**DESCRIPTION OF THE TASK**
Transcribe the full listing so that each line reads as it does in the original.

**PROVIDED RECORDS**
···

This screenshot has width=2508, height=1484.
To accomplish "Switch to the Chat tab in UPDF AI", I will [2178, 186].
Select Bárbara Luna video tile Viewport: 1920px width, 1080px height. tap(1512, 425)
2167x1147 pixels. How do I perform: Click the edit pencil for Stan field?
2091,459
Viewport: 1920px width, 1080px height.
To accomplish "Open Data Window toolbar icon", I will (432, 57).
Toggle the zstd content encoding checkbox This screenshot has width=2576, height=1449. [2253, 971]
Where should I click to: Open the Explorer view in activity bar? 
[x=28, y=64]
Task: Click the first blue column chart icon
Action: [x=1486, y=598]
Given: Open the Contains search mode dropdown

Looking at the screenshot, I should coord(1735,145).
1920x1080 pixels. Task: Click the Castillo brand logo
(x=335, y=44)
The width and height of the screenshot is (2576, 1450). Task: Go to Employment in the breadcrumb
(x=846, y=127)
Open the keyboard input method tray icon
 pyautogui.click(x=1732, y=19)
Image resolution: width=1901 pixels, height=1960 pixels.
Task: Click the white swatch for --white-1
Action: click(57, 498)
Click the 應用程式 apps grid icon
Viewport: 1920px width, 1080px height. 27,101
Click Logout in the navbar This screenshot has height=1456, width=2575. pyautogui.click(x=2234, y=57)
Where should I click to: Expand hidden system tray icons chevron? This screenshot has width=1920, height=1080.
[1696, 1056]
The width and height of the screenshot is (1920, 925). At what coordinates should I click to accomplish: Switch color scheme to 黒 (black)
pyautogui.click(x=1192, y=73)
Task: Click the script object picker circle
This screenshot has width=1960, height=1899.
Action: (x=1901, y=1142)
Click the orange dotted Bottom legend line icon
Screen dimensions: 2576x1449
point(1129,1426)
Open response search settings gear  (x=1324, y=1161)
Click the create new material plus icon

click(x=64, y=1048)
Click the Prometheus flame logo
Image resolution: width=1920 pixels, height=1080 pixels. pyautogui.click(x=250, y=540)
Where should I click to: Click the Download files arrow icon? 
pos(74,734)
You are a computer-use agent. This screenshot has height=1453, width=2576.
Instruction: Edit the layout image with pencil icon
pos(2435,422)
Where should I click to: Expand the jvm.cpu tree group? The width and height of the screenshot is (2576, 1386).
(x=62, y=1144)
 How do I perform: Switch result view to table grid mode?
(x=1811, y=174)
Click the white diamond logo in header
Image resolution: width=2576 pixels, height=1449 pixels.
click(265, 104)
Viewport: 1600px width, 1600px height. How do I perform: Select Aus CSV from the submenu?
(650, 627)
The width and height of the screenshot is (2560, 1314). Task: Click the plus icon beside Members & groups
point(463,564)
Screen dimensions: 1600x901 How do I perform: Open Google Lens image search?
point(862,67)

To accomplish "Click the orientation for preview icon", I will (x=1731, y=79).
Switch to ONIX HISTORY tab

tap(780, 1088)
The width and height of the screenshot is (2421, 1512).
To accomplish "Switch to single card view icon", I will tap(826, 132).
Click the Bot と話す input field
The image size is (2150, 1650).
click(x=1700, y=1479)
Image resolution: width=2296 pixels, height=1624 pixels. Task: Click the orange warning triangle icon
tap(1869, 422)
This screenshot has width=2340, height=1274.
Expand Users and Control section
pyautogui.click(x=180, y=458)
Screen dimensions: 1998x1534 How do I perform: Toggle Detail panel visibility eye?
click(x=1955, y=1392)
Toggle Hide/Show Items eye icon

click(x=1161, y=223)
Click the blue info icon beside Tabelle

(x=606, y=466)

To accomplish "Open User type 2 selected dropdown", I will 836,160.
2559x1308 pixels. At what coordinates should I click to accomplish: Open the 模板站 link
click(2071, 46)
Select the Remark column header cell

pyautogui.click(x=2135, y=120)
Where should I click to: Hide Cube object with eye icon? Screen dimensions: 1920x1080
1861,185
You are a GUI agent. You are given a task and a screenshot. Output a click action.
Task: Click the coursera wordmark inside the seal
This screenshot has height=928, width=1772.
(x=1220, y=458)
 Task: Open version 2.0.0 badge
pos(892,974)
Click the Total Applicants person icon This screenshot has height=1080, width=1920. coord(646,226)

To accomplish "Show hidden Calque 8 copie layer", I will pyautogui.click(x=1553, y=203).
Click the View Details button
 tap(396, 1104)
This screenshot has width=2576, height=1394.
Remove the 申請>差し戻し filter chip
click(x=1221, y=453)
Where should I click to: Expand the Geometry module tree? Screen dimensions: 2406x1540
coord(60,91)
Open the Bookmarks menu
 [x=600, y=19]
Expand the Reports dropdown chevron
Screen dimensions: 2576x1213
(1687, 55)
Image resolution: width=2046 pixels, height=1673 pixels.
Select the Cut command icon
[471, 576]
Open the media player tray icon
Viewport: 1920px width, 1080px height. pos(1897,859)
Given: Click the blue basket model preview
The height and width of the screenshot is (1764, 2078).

···

**RESULT**
This screenshot has width=2508, height=1484.
To accomplish "Switch to the Chat tab in UPDF AI", I will [2178, 186].
Select Bárbara Luna video tile Viewport: 1920px width, 1080px height. tap(1512, 425)
2167x1147 pixels. How do I perform: Click the edit pencil for Stan field?
2091,459
Viewport: 1920px width, 1080px height.
To accomplish "Open Data Window toolbar icon", I will (432, 57).
Toggle the zstd content encoding checkbox This screenshot has width=2576, height=1449. [2253, 971]
Where should I click to: Open the Explorer view in activity bar? 
[x=28, y=64]
Task: Click the first blue column chart icon
Action: [x=1486, y=598]
Given: Open the Contains search mode dropdown

Looking at the screenshot, I should coord(1735,145).
1920x1080 pixels. Task: Click the Castillo brand logo
(x=335, y=44)
The width and height of the screenshot is (2576, 1450). Task: Go to Employment in the breadcrumb
(x=846, y=127)
Open the keyboard input method tray icon
 pyautogui.click(x=1732, y=19)
Image resolution: width=1901 pixels, height=1960 pixels.
Task: Click the white swatch for --white-1
Action: click(57, 498)
Click the 應用程式 apps grid icon
Viewport: 1920px width, 1080px height. 27,101
Click Logout in the navbar This screenshot has height=1456, width=2575. pyautogui.click(x=2234, y=57)
Where should I click to: Expand hidden system tray icons chevron? This screenshot has width=1920, height=1080.
[1696, 1056]
The width and height of the screenshot is (1920, 925). At what coordinates should I click to accomplish: Switch color scheme to 黒 (black)
pyautogui.click(x=1192, y=73)
Task: Click the script object picker circle
This screenshot has width=1960, height=1899.
Action: (x=1901, y=1142)
Click the orange dotted Bottom legend line icon
Screen dimensions: 2576x1449
point(1129,1426)
Open response search settings gear  (x=1324, y=1161)
Click the create new material plus icon

click(x=64, y=1048)
Click the Prometheus flame logo
Image resolution: width=1920 pixels, height=1080 pixels. pyautogui.click(x=250, y=540)
Where should I click to: Click the Download files arrow icon? 
pos(74,734)
You are a computer-use agent. This screenshot has height=1453, width=2576.
Instruction: Edit the layout image with pencil icon
pos(2435,422)
Where should I click to: Expand the jvm.cpu tree group? The width and height of the screenshot is (2576, 1386).
(x=62, y=1144)
 How do I perform: Switch result view to table grid mode?
(x=1811, y=174)
Click the white diamond logo in header
Image resolution: width=2576 pixels, height=1449 pixels.
click(265, 104)
Viewport: 1600px width, 1600px height. How do I perform: Select Aus CSV from the submenu?
(650, 627)
The width and height of the screenshot is (2560, 1314). Task: Click the plus icon beside Members & groups
point(463,564)
Screen dimensions: 1600x901 How do I perform: Open Google Lens image search?
point(862,67)

To accomplish "Click the orientation for preview icon", I will (x=1731, y=79).
Switch to ONIX HISTORY tab

tap(780, 1088)
The width and height of the screenshot is (2421, 1512).
To accomplish "Switch to single card view icon", I will tap(826, 132).
Click the Bot と話す input field
The image size is (2150, 1650).
click(x=1700, y=1479)
Image resolution: width=2296 pixels, height=1624 pixels. Task: Click the orange warning triangle icon
tap(1869, 422)
This screenshot has width=2340, height=1274.
Expand Users and Control section
pyautogui.click(x=180, y=458)
Screen dimensions: 1998x1534 How do I perform: Toggle Detail panel visibility eye?
click(x=1955, y=1392)
Toggle Hide/Show Items eye icon

click(x=1161, y=223)
Click the blue info icon beside Tabelle

(x=606, y=466)

To accomplish "Open User type 2 selected dropdown", I will 836,160.
2559x1308 pixels. At what coordinates should I click to accomplish: Open the 模板站 link
click(2071, 46)
Select the Remark column header cell

pyautogui.click(x=2135, y=120)
Where should I click to: Hide Cube object with eye icon? Screen dimensions: 1920x1080
1861,185
You are a GUI agent. You are given a task and a screenshot. Output a click action.
Task: Click the coursera wordmark inside the seal
This screenshot has height=928, width=1772.
(x=1220, y=458)
 Task: Open version 2.0.0 badge
pos(892,974)
Click the Total Applicants person icon This screenshot has height=1080, width=1920. coord(646,226)

To accomplish "Show hidden Calque 8 copie layer", I will pyautogui.click(x=1553, y=203).
Click the View Details button
 tap(396, 1104)
This screenshot has width=2576, height=1394.
Remove the 申請>差し戻し filter chip
click(x=1221, y=453)
Where should I click to: Expand the Geometry module tree? Screen dimensions: 2406x1540
coord(60,91)
Open the Bookmarks menu
 [x=600, y=19]
Expand the Reports dropdown chevron
Screen dimensions: 2576x1213
(1687, 55)
Image resolution: width=2046 pixels, height=1673 pixels.
Select the Cut command icon
[471, 576]
Open the media player tray icon
Viewport: 1920px width, 1080px height. pos(1897,859)
Given: Click the blue basket model preview
The height and width of the screenshot is (1764, 2078).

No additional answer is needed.